Citizens of Portland and other US cities can look to the Russian city of Kazan for clues of how President Trump could use federal paramilitaries to intimidate political opponents and bolster corruption by Trump and his fellow Republicans.
Yesterday, masked Russian special forces with machine guns raided the United Democrats headquarters in Kazan, the eighth-largest city of Russia and the capital of Tatarstan. RFE/RL’s Russian service reports:
In total, 16 detainees were taken to the police station. Among them was Yekaterina Petrova, the head of the Yekaterinburg branch of the Berlin-based corruption watchdog Transparency International.
Petrova had been giving a seminar on how to investigate corruption in public and municipal procurement.
The meeting participants were accused of knowingly filing false reports about an act of terrorism — presumably this refers to participants alleging corruption by local politicians. The detainees were eventually released, but this doesn’t mean the end of their troubles.

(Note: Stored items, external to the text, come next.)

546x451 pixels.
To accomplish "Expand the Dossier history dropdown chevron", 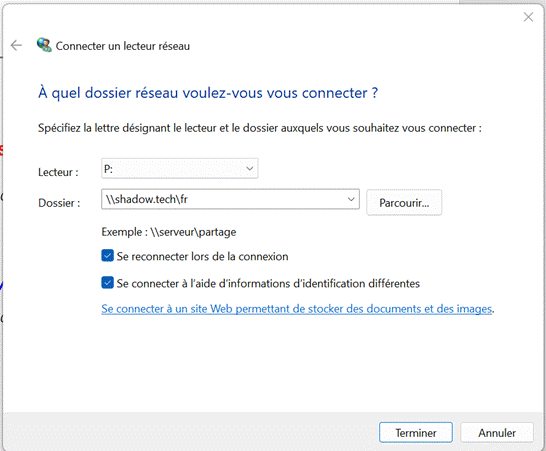I will [x=351, y=199].
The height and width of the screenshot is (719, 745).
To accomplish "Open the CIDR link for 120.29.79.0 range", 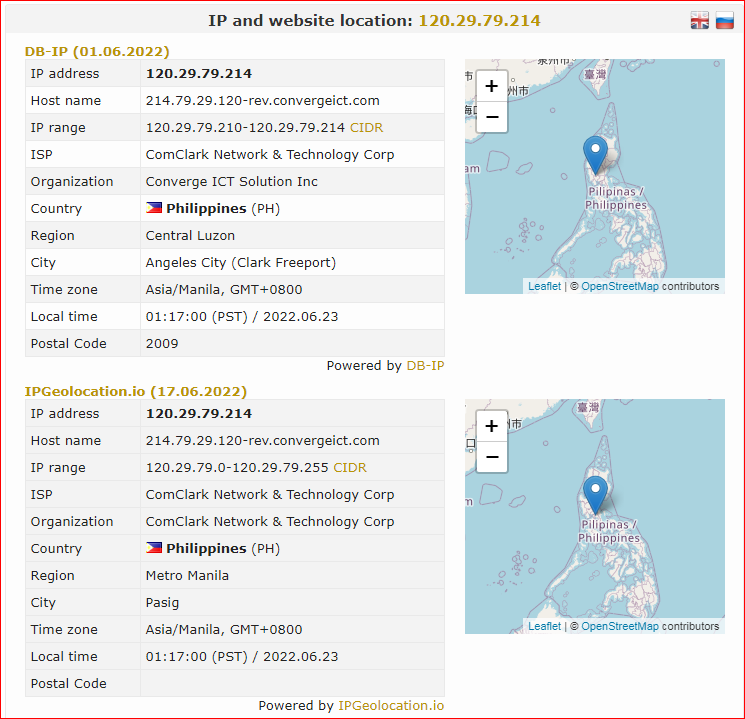I will pos(350,468).
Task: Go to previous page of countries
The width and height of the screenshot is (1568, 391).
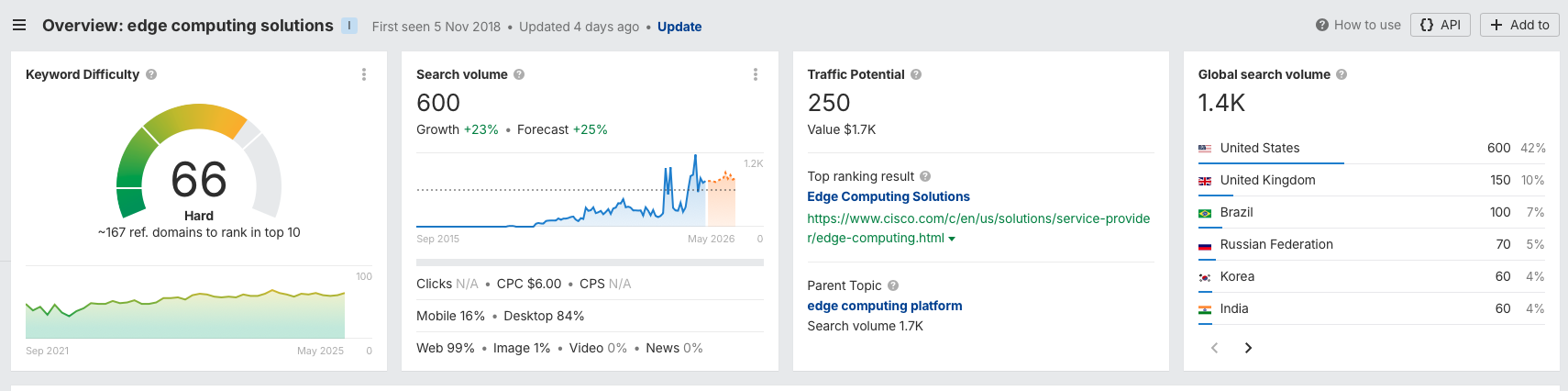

Vladimir Putin’s Russia is deeply corrupt, and political movements that attempt to expose the corruption are routinely dealt with via intimidation such as yesterday’s raids. An earlier attempt to expose corruption was broken up by Russian federal authorities in 2017 by raiding the Kazan office of the NGO Open Russia and by ruling that Open Russia was an “undesirable” organization, effectively outlawing the group. Open Russia got the message and its deputy head (whose office was raided) soon left Russia.